Boussod had appeared at the top of the stair and was trying to signal Van Gogh. Indeed, he had been there some time, but now his gestures were a trifle too histrionic to be ignored. He might have been directing traffic on the Champs-Élysées. Van Gogh raised a hand, both to acknowledge him and hold him off. “Please, messieurs, do look around, see what strikes your fancy . . .” He was backing away as he spoke. We could hear Boussod whispering urgently.
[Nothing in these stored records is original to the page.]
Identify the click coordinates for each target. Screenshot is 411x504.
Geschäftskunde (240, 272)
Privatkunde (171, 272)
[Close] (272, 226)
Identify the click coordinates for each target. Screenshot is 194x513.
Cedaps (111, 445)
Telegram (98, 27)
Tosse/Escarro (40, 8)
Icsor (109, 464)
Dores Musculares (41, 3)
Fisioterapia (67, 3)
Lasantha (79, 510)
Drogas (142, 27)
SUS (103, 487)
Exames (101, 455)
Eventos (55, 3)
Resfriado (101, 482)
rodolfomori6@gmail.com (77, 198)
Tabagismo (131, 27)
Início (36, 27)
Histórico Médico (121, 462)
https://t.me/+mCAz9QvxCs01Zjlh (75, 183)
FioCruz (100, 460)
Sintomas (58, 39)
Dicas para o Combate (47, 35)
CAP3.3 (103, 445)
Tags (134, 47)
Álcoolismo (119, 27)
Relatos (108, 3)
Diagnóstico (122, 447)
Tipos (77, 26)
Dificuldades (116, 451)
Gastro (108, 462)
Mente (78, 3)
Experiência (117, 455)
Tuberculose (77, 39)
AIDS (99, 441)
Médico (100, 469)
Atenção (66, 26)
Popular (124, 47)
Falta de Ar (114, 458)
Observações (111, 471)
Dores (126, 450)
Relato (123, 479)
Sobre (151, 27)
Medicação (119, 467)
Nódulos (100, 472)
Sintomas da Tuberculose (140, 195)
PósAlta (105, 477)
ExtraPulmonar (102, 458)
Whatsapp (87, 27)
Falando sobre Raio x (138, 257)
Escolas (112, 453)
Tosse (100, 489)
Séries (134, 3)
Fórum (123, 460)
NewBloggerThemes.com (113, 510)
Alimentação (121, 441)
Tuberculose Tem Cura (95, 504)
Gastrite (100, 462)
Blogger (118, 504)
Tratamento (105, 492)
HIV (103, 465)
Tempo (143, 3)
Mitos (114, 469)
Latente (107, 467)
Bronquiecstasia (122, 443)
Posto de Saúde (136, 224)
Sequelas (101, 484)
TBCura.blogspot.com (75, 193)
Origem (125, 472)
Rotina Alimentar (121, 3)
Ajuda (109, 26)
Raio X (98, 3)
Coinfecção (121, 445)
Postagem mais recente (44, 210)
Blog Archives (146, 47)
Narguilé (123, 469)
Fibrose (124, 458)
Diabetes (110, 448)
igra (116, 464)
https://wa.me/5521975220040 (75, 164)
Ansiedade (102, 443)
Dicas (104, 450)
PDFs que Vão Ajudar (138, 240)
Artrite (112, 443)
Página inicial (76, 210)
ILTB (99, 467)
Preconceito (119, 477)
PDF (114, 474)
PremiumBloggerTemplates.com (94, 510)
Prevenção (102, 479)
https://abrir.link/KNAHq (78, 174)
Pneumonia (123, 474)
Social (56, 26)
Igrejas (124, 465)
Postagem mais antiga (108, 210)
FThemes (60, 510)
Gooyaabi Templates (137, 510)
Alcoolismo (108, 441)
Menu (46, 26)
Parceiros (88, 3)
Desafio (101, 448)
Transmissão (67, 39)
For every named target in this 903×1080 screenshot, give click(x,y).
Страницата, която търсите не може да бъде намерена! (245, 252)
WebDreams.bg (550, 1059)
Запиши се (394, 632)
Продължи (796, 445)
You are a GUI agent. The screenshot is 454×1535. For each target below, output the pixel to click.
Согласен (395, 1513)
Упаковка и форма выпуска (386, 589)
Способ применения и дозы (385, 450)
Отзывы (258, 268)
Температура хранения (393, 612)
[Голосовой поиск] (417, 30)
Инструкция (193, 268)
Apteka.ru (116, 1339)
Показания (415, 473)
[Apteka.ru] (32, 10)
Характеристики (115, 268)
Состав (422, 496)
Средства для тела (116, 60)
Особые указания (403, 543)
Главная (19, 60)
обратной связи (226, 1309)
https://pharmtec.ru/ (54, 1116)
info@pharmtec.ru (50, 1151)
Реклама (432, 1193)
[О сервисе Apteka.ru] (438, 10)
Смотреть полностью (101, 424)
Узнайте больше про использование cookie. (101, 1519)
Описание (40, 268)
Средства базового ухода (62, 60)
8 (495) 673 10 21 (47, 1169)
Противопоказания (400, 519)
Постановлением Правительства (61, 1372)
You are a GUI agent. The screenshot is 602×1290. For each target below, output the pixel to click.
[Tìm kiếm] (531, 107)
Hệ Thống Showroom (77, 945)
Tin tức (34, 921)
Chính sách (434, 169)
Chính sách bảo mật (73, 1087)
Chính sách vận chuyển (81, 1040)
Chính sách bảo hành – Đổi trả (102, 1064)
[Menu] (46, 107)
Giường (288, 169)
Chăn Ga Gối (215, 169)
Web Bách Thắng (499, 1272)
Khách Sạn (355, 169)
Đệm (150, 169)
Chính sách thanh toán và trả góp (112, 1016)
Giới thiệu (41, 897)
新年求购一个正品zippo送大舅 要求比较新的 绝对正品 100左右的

I could imagine their conversation. They’d wasted enough time on these two odd ducks, the proprietor judged. Neither myself nor the detective had the appearance of men of wealth. I was dressed in a charcoal morning suit of good Florentine wool, but certainly not in the latest Parisian style. As for the detective, he was got up as a comic-opera bohemian in a voluminous black frock coat, with a bright red scarf wound about his throat in defiance of the July furnace. I will admit he cut an imposing figure, tall and rapier thin, with the profile of a hawk and a silky reddish beard just coming in, that lent him rather the rapacious air of a Viking. Boussod had sized us up thoroughly and decided we were gawkers, not buyers. There was no profit in indulging our curiosity any further.
But his admonitions only managed to put the young man’s back up. Van Gogh nodded toward us, gesticulating fiercely, his whispers become a growl. I doubt he was foolish enough to defend the proposition that we had deep purses. More probably he was arguing his prerogative to pursue matters according to his own instinct, whatever the upshot. He had more spine than I’d guessed.